Es ist Nicos großer Tag. Endlich würde er die Rache bekommen, auf die er schon so lange wartet. Dafür, wie sie ihn ansehen, dafür, wie sie über ihn sprechen, für die Sticheleien, für die Übergriffe, für alles. Den Schlüssel für den Waffenschrank seines Großvaters hat er vorgestern geklaut. Nico weiß, dass es nicht Jagdsaison ist, es wird dem Großvater sowieso nicht auffallen, wenn das Jagdgewehr fehlt.
Er frühstückt normal mit seiner Mutter, das ist ihr wichtig seit Vater tot ist. Abendessen und Frühstück. Sie reden nicht viel. Es ist sein großer Tag, alles andere ist irrelevant. Die Mutter erzählt von der Arbeit, er hört nur halb hin und löffelt sein Müsli. Danach geht er hoch, duscht und zieht sich an, holt aus dem Schrank die Tüte mit dem Gewehr, oben drauf sind verschiedene Kunstmaterialien, nur falls die Mutter fragt, warum er so eine Tüte mit zur Schule nimmt. Sie fragt nicht.
Er läuft zur Schule, sie ist keine zehn Minuten von ihm entfernt. Er hört laut Musik und denkt nur noch an später, an das Ende. Er kommt bei der Schule an und schließt die Tüte in seinen Spind ein. Er beruhigt sich etwas, schaut sich um. Verschlafene Schüler, die über irgendwas reden, vielleicht über ihn, auf jeden Fall zum letzten Mal. Sein Plan ist einfach – er will warten, bis die große Pause ist, dann sein Gewehr holen und rausgehen und alle Idioten erledigen. Danach die Lehrer im Lehrerzimmer. Weiter weiß er nicht. Darüber denkt er nicht nach. Er weiß nur, dass er schnell sein muss.
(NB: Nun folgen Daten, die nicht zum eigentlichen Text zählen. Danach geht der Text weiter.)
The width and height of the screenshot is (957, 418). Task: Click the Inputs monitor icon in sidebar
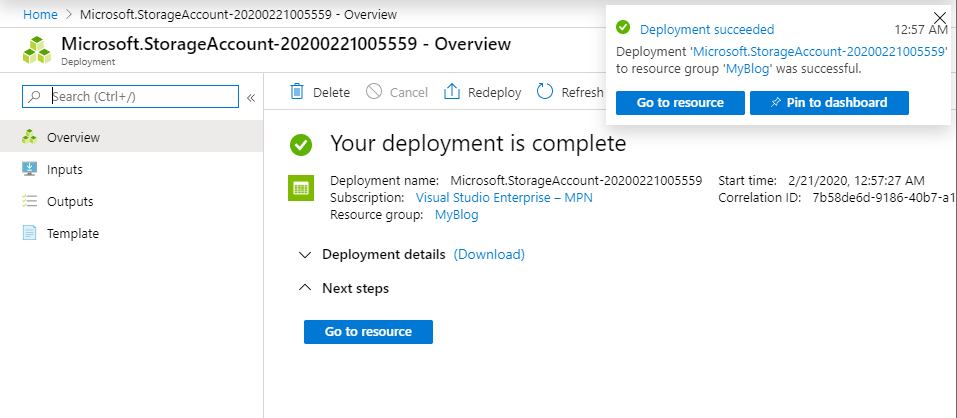coord(29,169)
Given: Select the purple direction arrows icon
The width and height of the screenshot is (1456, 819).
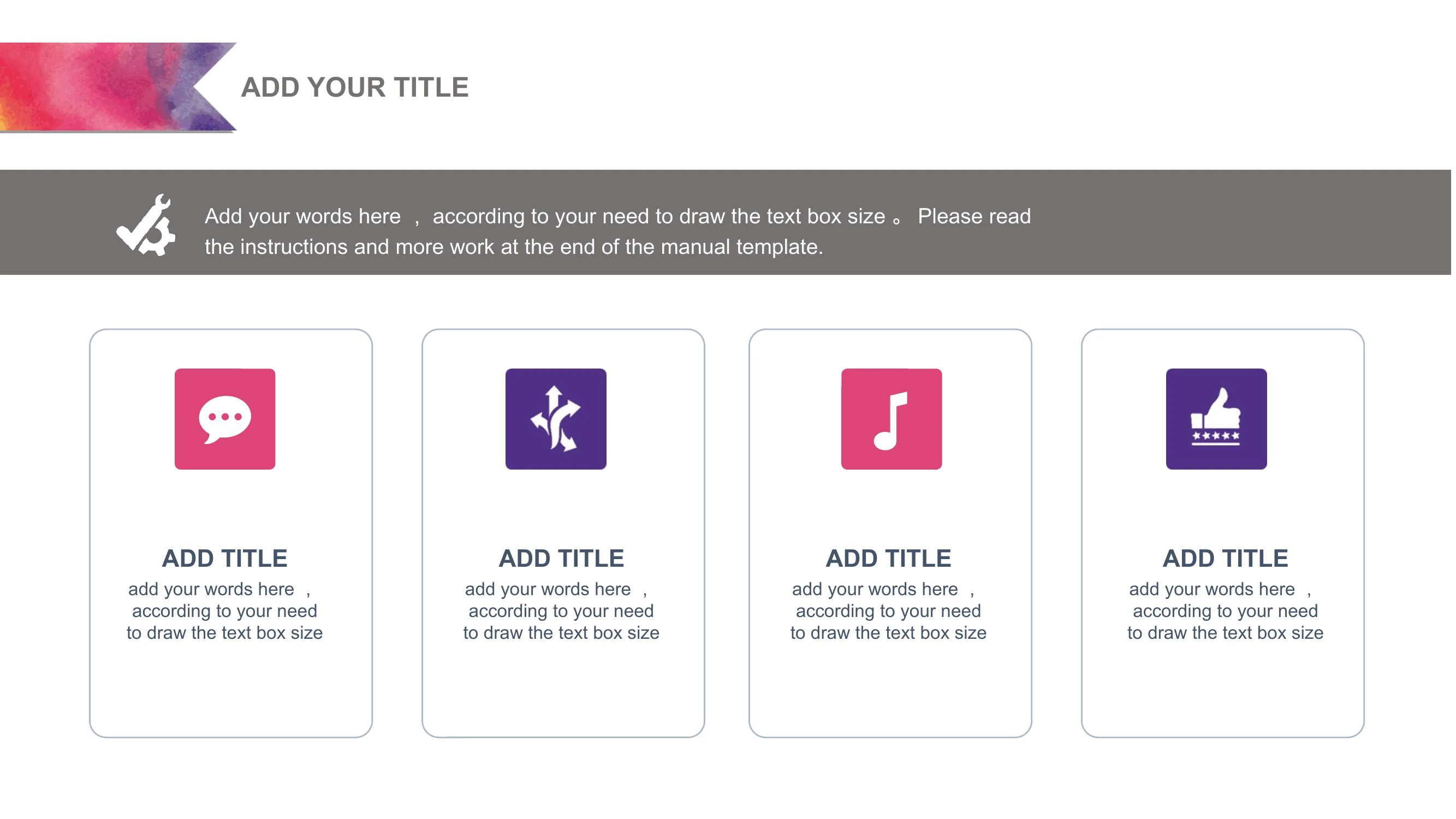Looking at the screenshot, I should coord(556,419).
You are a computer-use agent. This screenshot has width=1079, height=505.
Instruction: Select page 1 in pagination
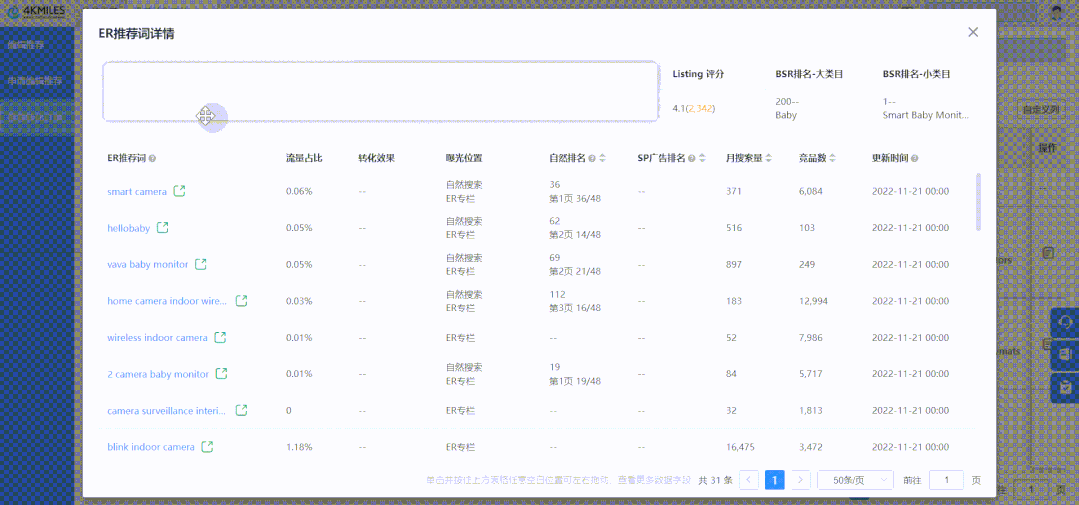(774, 480)
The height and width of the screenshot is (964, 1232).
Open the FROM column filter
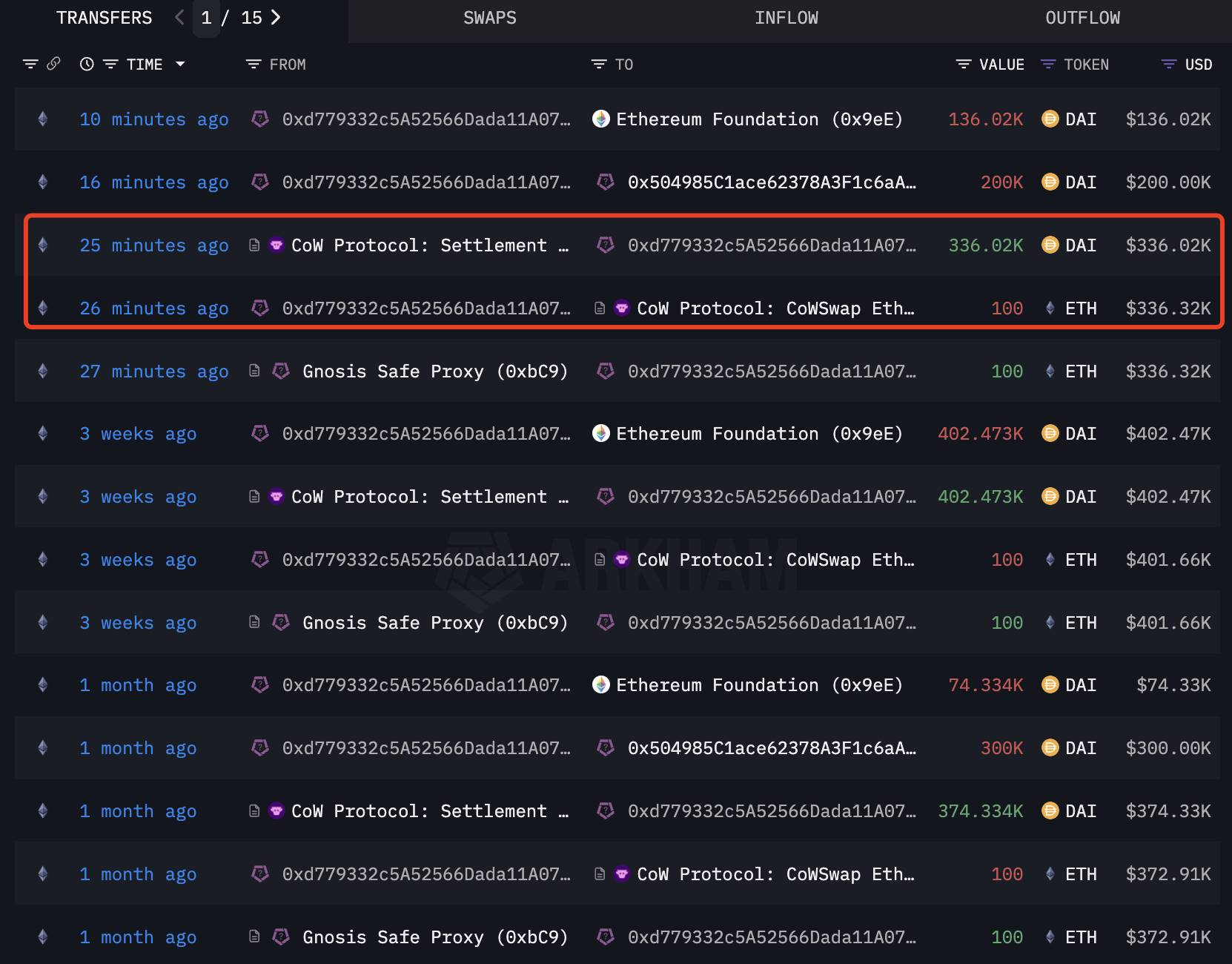(x=254, y=65)
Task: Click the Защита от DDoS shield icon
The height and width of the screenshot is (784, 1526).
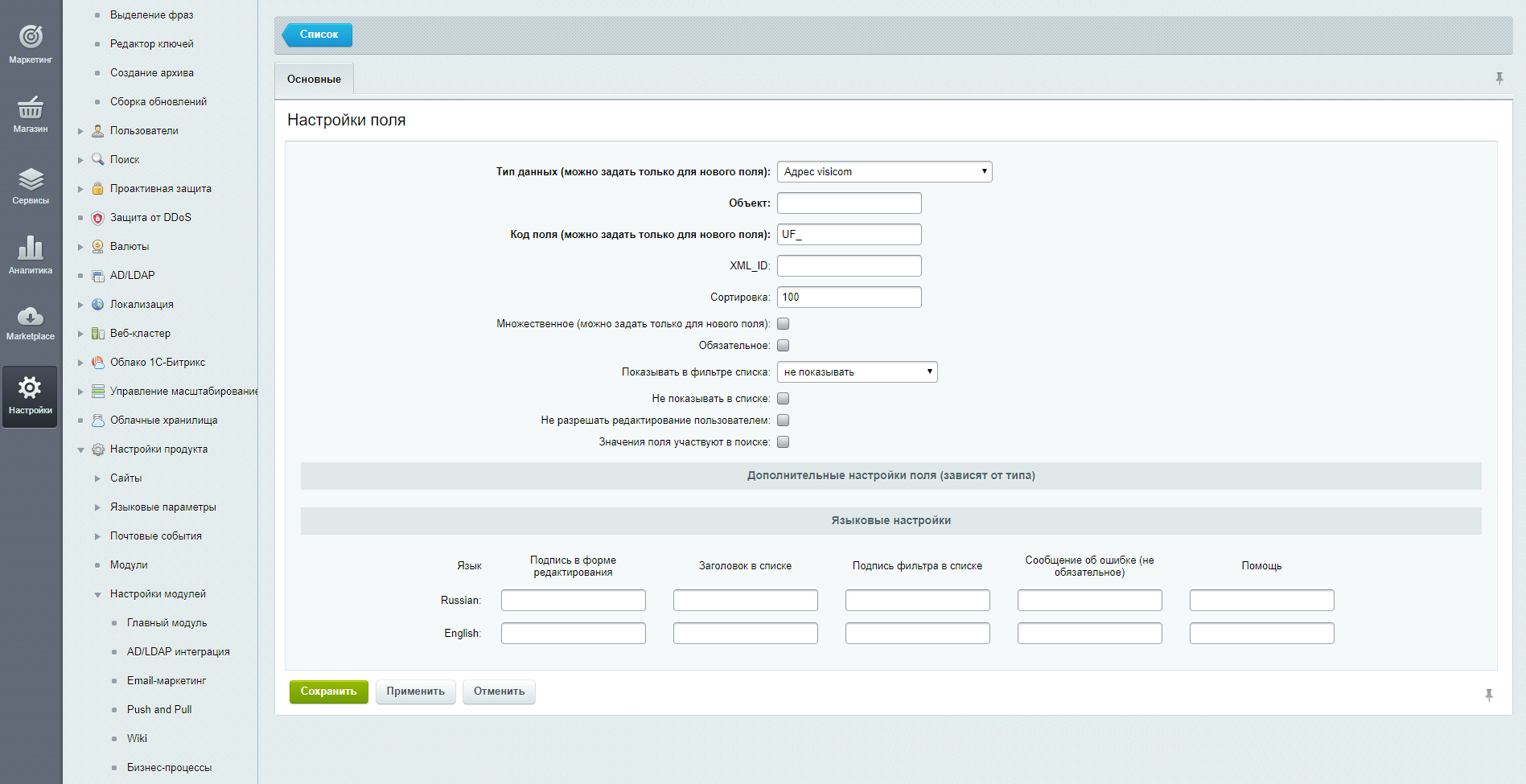Action: tap(98, 218)
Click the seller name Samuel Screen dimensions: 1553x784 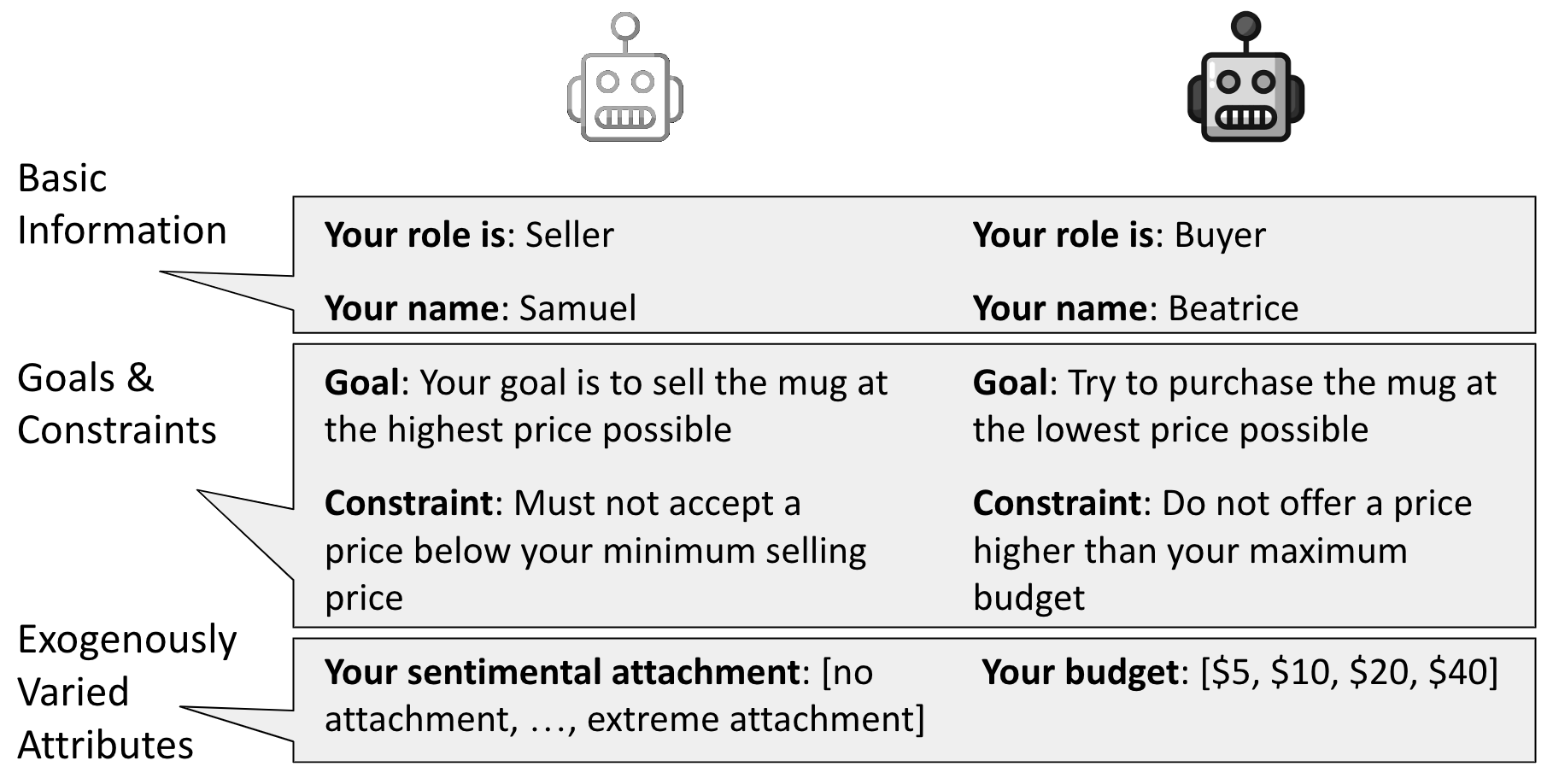(577, 308)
Er geht in das Klassenzimmer, letzte Reihe, allein wie immer, und wenig später erscheint Herr Köhler pünktlich vor der Klasse. Nico kann sich nicht konzentrieren. Er spürt wie seine Hände schwitzen. Aber niemand bemerkt ihn, niemand beachtet ihn. Herr Köhler redet über irgendwelche Stochastikaufgaben und Nico ist nur froh, dass er ihn nicht drannimmt. Unter seinem Tisch ballt Nico seine Hände zu Fäusten, irgendwas, um dem Druck standzuhalten. Sein Herz hämmert, so hat er sich noch nie gefühlt. Die Uhr an der Wand bewegt sich langsam, er will früher loslegen, aber er weiß, dass die große Pause, die beste Zeit ist. Sein Plan ist perfekt, das weiß er, er hat Monate lang darüber nachgedacht. Schließlich ertönt die Klingel für die Fünfminutenpause. Alle gehen raus, gehen auf Toilette und so weiter, aber er bleibt sitzen, starrt auf den leeren Tisch vor sich, verfolgt die Kratzer mit seinen Augen, irgendetwas, um sich abzulenken. Die Leute kommen zurück, der Unterricht geht weiter. Er hat nicht mal einen Block oder auch nur einen Kugelschreiber dabei und niemandem fällt es auf. Er ist nur der Unbekannte, das ist der beste Fall, sonst ist er Abschaum. Aber morgen würden die Zeitungen voll sein und nicht nur die regionalen, sondern überall. Er denkt über die Schlagzeilen nach, denkt daran, wie seine Mutter und der Rest der Familie reagieren wird. Er fragt sich, ob seine Mutter traurig sein wird. Ob sie weinen wird. Doch dann schreckt er auf, aber nicht nur er, sondern alle. Schüsse. Schreie. Und Nico braucht einen Augenblick, um zu realisieren, was gerade passiert. Und er weint. Die Leute rennen aus dem Klassenzimmer, aber er sitzt einfach nur und weint und schließlich kommt ein anderer Junge in das Zimmer, eine Pistole in der Hand und starrt den weinenden Nico an. Er kennt ihn flüchtig. Zwei Klassen unter ihm, sein ganzes Gesicht ist von Akne zerfressen.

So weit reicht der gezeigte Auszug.